You can't miss the George. It stands proudly on the corner with Jubilee Street, a trio of flags flying from its rooftop. It's been here for many centuries, formerly in the guise of the Halfway House — a pub mentioned by everyone from Dickens to Pepys and all the way back to Chaucer. One of the true jewels of London's pub scene.
Step inside and you'll find out why. While many pubs in this area have either gentrified or stagnated, the George carries on doing what it's always done — providing a comfortable, friendly and charming venue for anyone who cares to stop by.
The interior is timeless. Arrive in the late afternoon, and you'll find it looking its best as the low sunlight beams in through huge west-facing windows. It illuminates tiles that show the history of the pub, and furniture that is just the right side of tatterdemalion.
As well as a characterful pub, the George is well known as a performing arts venue. A stage, complete with old Joanna takes up a fair whack of the downstairs space.
A small beer yard offers a spot of al fresco away from the busy Commercial Road. Unusually, it carries its own road sign — the appropriately named Aylward Street.
The one downside is the beer.

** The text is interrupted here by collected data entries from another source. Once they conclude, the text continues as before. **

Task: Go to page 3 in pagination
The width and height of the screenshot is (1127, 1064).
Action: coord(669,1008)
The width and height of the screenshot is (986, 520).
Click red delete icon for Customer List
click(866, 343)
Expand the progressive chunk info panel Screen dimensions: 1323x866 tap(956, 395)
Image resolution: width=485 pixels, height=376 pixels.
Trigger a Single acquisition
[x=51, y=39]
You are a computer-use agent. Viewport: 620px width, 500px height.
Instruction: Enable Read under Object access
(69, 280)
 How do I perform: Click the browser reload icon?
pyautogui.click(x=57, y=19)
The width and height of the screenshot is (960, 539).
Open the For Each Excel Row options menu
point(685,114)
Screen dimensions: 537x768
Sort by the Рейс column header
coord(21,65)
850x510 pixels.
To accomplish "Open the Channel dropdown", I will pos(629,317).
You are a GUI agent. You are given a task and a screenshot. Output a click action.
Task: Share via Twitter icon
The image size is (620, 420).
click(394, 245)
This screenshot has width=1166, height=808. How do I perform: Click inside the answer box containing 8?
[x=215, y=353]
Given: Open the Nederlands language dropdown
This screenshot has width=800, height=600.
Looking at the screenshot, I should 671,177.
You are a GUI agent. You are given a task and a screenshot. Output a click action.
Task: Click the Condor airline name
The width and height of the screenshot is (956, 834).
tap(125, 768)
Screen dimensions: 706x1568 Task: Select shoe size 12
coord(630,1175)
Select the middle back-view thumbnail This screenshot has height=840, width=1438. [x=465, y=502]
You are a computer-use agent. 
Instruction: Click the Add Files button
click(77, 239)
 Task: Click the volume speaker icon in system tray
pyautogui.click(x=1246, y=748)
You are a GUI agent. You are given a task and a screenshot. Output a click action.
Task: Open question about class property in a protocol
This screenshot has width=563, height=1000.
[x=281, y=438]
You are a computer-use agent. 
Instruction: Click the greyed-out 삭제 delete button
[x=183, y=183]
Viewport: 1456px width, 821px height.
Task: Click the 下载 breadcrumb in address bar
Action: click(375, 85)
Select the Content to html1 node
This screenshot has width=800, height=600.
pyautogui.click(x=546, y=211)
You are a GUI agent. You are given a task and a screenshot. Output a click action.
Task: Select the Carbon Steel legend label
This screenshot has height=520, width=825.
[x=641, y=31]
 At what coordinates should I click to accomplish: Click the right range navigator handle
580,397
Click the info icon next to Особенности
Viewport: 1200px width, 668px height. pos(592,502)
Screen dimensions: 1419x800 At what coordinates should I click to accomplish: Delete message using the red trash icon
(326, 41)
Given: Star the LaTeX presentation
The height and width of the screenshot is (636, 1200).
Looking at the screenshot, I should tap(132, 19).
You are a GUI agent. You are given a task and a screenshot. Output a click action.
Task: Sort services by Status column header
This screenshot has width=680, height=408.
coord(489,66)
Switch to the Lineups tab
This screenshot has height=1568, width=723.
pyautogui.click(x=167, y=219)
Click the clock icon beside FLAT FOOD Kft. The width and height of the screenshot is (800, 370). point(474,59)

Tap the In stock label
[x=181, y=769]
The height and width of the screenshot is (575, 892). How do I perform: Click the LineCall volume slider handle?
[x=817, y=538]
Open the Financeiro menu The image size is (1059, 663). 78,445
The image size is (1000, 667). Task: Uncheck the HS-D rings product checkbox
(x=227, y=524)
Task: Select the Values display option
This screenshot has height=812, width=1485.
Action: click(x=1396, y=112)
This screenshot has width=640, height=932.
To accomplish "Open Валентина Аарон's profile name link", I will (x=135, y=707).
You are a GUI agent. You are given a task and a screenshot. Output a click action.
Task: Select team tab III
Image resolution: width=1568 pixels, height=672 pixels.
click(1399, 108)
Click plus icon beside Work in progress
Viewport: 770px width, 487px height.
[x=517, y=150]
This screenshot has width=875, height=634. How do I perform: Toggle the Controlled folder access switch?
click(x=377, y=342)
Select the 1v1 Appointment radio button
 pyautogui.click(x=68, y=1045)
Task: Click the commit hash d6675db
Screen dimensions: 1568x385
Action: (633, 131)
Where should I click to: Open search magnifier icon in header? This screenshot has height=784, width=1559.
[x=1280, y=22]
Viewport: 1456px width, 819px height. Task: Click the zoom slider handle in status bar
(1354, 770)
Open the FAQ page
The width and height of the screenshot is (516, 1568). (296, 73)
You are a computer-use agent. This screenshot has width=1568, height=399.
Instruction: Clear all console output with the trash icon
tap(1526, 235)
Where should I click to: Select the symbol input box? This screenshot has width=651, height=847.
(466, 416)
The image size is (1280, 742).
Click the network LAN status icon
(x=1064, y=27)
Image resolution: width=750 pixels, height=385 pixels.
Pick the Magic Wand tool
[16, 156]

The ale choice is small and conventional, and our pint of Ghost Ship wasn't at its best. You may be better served with the lagers. Like a good old traditional pub, there's no kitchen as such, but bar snacks are available, including delicious pickled eggs.
There's so much more to be said about the George. We commend you to the good company of the Gentle Author, whose Spitalfields Life blog has visited on numerous occasions.